STATED GOAL:
Set out the data below as a numbered list, leaving out any blank lines.

RECORDS FOR THE TASK:
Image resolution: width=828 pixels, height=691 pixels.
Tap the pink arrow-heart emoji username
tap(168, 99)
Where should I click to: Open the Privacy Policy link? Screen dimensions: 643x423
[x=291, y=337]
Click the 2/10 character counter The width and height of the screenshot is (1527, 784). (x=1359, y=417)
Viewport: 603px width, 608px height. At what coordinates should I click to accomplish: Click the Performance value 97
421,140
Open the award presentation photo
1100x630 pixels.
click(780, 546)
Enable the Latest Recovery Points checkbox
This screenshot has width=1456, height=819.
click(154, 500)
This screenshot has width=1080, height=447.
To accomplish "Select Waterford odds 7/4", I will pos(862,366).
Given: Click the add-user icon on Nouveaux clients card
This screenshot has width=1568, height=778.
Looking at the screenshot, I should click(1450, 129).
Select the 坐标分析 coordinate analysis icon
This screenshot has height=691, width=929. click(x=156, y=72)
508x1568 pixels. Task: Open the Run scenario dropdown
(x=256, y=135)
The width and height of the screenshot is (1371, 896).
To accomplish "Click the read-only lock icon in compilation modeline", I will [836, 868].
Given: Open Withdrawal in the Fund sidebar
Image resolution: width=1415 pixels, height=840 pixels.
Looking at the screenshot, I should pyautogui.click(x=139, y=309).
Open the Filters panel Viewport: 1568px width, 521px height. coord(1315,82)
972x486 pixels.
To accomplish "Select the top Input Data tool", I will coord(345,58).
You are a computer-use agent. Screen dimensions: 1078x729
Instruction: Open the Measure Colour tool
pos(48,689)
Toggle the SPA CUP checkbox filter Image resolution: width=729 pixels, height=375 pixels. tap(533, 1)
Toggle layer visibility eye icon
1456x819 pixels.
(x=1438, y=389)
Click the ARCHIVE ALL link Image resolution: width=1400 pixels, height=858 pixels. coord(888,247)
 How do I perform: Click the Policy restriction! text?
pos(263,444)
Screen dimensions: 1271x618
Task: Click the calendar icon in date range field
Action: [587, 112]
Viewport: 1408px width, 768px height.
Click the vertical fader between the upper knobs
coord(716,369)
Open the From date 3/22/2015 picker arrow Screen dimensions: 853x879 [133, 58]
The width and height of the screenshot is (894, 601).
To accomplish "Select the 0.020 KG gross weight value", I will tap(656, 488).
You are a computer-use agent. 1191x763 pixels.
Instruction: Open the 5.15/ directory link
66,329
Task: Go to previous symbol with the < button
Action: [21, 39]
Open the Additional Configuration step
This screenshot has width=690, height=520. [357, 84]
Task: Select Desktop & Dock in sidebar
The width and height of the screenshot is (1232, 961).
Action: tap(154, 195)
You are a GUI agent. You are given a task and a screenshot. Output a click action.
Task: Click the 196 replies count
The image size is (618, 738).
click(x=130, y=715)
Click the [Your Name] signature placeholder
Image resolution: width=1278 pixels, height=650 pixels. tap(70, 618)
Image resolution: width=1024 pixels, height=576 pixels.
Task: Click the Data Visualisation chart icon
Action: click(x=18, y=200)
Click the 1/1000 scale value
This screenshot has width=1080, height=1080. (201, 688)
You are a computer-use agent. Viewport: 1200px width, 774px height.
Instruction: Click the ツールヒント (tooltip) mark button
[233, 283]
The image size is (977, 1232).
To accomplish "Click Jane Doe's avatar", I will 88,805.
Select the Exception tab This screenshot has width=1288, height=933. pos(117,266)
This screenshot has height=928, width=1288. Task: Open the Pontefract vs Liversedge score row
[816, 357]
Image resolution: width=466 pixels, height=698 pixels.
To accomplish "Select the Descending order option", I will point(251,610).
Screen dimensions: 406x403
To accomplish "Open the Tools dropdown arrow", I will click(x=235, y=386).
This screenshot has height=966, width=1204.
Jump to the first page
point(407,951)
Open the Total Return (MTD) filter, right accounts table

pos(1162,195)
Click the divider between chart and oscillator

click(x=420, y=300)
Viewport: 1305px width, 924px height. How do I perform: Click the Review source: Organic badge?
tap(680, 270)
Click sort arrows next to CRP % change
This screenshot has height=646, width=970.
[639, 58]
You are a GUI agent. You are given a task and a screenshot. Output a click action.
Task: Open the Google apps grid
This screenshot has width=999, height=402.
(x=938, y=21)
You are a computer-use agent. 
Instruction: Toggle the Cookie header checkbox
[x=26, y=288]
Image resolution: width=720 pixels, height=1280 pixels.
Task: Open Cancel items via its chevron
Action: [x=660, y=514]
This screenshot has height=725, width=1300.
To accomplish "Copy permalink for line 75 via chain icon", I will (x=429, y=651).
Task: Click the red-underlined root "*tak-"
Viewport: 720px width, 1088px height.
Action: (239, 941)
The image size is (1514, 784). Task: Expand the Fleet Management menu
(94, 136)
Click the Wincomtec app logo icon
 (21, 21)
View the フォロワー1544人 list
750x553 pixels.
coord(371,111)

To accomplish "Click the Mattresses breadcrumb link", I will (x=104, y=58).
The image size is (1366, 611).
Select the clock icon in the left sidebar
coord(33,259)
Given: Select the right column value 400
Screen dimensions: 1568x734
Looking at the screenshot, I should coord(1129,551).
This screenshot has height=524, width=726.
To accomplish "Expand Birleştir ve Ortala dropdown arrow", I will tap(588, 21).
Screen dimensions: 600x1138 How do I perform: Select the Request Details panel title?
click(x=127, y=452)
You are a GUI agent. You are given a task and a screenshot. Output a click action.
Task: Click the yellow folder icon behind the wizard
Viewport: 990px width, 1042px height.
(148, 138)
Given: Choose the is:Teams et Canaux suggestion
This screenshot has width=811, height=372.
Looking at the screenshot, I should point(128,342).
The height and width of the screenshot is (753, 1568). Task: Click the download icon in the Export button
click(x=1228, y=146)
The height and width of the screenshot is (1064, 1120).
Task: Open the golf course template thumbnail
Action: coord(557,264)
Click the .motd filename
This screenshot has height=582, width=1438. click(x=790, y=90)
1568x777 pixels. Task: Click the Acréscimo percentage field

THE RESPONSE:
1. Image resolution: width=828 pixels, height=691 pixels.
2. Tap the pink arrow-heart emoji username
3. tap(168, 99)
4. Where should I click to: Open the Privacy Policy link? Screen dimensions: 643x423
5. [x=291, y=337]
6. Click the 2/10 character counter The width and height of the screenshot is (1527, 784). (x=1359, y=417)
7. Viewport: 603px width, 608px height. At what coordinates should I click to accomplish: Click the Performance value 97
8. 421,140
9. Open the award presentation photo
10. 1100x630 pixels.
11. click(780, 546)
12. Enable the Latest Recovery Points checkbox
13. This screenshot has width=1456, height=819.
14. click(154, 500)
15. This screenshot has width=1080, height=447.
16. To accomplish "Select Waterford odds 7/4", I will pos(862,366).
17. Given: Click the add-user icon on Nouveaux clients card
18. This screenshot has width=1568, height=778.
19. Looking at the screenshot, I should click(1450, 129).
20. Select the 坐标分析 coordinate analysis icon
21. This screenshot has height=691, width=929. click(x=156, y=72)
22. 508x1568 pixels. Task: Open the Run scenario dropdown
23. (x=256, y=135)
24. The width and height of the screenshot is (1371, 896).
25. To accomplish "Click the read-only lock icon in compilation modeline", I will [836, 868].
26. Given: Open Withdrawal in the Fund sidebar
27. Image resolution: width=1415 pixels, height=840 pixels.
28. Looking at the screenshot, I should pyautogui.click(x=139, y=309).
29. Open the Filters panel Viewport: 1568px width, 521px height. coord(1315,82)
30. 972x486 pixels.
31. To accomplish "Select the top Input Data tool", I will coord(345,58).
32. You are a computer-use agent. Screen dimensions: 1078x729
33. Instruction: Open the Measure Colour tool
34. pos(48,689)
35. Toggle the SPA CUP checkbox filter Image resolution: width=729 pixels, height=375 pixels. tap(533, 1)
36. Toggle layer visibility eye icon
37. 1456x819 pixels.
38. (x=1438, y=389)
39. Click the ARCHIVE ALL link Image resolution: width=1400 pixels, height=858 pixels. coord(888,247)
40.  How do I perform: Click the Policy restriction! text?
41. pos(263,444)
42. Screen dimensions: 1271x618
43. Task: Click the calendar icon in date range field
44. Action: [587, 112]
45. Viewport: 1408px width, 768px height.
46. Click the vertical fader between the upper knobs
47. coord(716,369)
48. Open the From date 3/22/2015 picker arrow Screen dimensions: 853x879 [133, 58]
49. The width and height of the screenshot is (894, 601).
50. To accomplish "Select the 0.020 KG gross weight value", I will tap(656, 488).
51. You are a computer-use agent. 1191x763 pixels.
52. Instruction: Open the 5.15/ directory link
53. 66,329
54. Task: Go to previous symbol with the < button
55. Action: [21, 39]
56. Open the Additional Configuration step
57. This screenshot has width=690, height=520. [357, 84]
58. Task: Select Desktop & Dock in sidebar
59. The width and height of the screenshot is (1232, 961).
60. Action: tap(154, 195)
61. You are a GUI agent. You are given a task and a screenshot. Output a click action.
62. Task: Click the 196 replies count
63. The image size is (618, 738).
64. click(x=130, y=715)
65. Click the [Your Name] signature placeholder
66. Image resolution: width=1278 pixels, height=650 pixels. tap(70, 618)
67. Image resolution: width=1024 pixels, height=576 pixels.
68. Task: Click the Data Visualisation chart icon
69. Action: click(x=18, y=200)
70. Click the 1/1000 scale value
71. This screenshot has width=1080, height=1080. (201, 688)
72. You are a computer-use agent. Viewport: 1200px width, 774px height.
73. Instruction: Click the ツールヒント (tooltip) mark button
74. [233, 283]
75. The image size is (977, 1232).
76. To accomplish "Click Jane Doe's avatar", I will 88,805.
77. Select the Exception tab This screenshot has width=1288, height=933. pos(117,266)
78. This screenshot has height=928, width=1288. Task: Open the Pontefract vs Liversedge score row
79. [816, 357]
80. Image resolution: width=466 pixels, height=698 pixels.
81. To accomplish "Select the Descending order option", I will point(251,610).
82. Screen dimensions: 406x403
83. To accomplish "Open the Tools dropdown arrow", I will click(x=235, y=386).
84. This screenshot has height=966, width=1204.
85. Jump to the first page
86. point(407,951)
87. Open the Total Return (MTD) filter, right accounts table
88. pos(1162,195)
89. Click the divider between chart and oscillator
90. click(x=420, y=300)
91. Viewport: 1305px width, 924px height. How do I perform: Click the Review source: Organic badge?
92. tap(680, 270)
93. Click sort arrows next to CRP % change
94. This screenshot has height=646, width=970.
95. [639, 58]
96. You are a GUI agent. You are given a task and a screenshot. Output a click action.
97. Task: Open the Google apps grid
98. This screenshot has width=999, height=402.
99. (x=938, y=21)
100. You are a computer-use agent. 
101. Instruction: Toggle the Cookie header checkbox
102. [x=26, y=288]
103. Image resolution: width=720 pixels, height=1280 pixels.
104. Task: Open Cancel items via its chevron
105. Action: [x=660, y=514]
106. This screenshot has height=725, width=1300.
107. To accomplish "Copy permalink for line 75 via chain icon", I will (x=429, y=651).
108. Task: Click the red-underlined root "*tak-"
109. Viewport: 720px width, 1088px height.
110. Action: (239, 941)
111. The image size is (1514, 784). Task: Expand the Fleet Management menu
112. (94, 136)
113. Click the Wincomtec app logo icon
114.  (21, 21)
115. View the フォロワー1544人 list
116. 750x553 pixels.
117. coord(371,111)
118. To accomplish "Click the Mattresses breadcrumb link", I will (x=104, y=58).
119. The image size is (1366, 611).
120. Select the clock icon in the left sidebar
121. coord(33,259)
122. Given: Select the right column value 400
123. Screen dimensions: 1568x734
124. Looking at the screenshot, I should coord(1129,551).
125. This screenshot has height=524, width=726.
126. To accomplish "Expand Birleştir ve Ortala dropdown arrow", I will tap(588, 21).
127. Screen dimensions: 600x1138 How do I perform: Select the Request Details panel title?
128. click(x=127, y=452)
129. You are a GUI agent. You are given a task and a screenshot. Output a click action.
130. Task: Click the yellow folder icon behind the wizard
131. Viewport: 990px width, 1042px height.
132. (148, 138)
133. Given: Choose the is:Teams et Canaux suggestion
134. This screenshot has width=811, height=372.
135. Looking at the screenshot, I should point(128,342).
136. The height and width of the screenshot is (753, 1568). Task: Click the download icon in the Export button
137. click(x=1228, y=146)
138. The height and width of the screenshot is (1064, 1120).
139. Task: Open the golf course template thumbnail
140. Action: coord(557,264)
141. Click the .motd filename
142. This screenshot has height=582, width=1438. click(x=790, y=90)
143. 1568x777 pixels. Task: Click the Acréscimo percentage field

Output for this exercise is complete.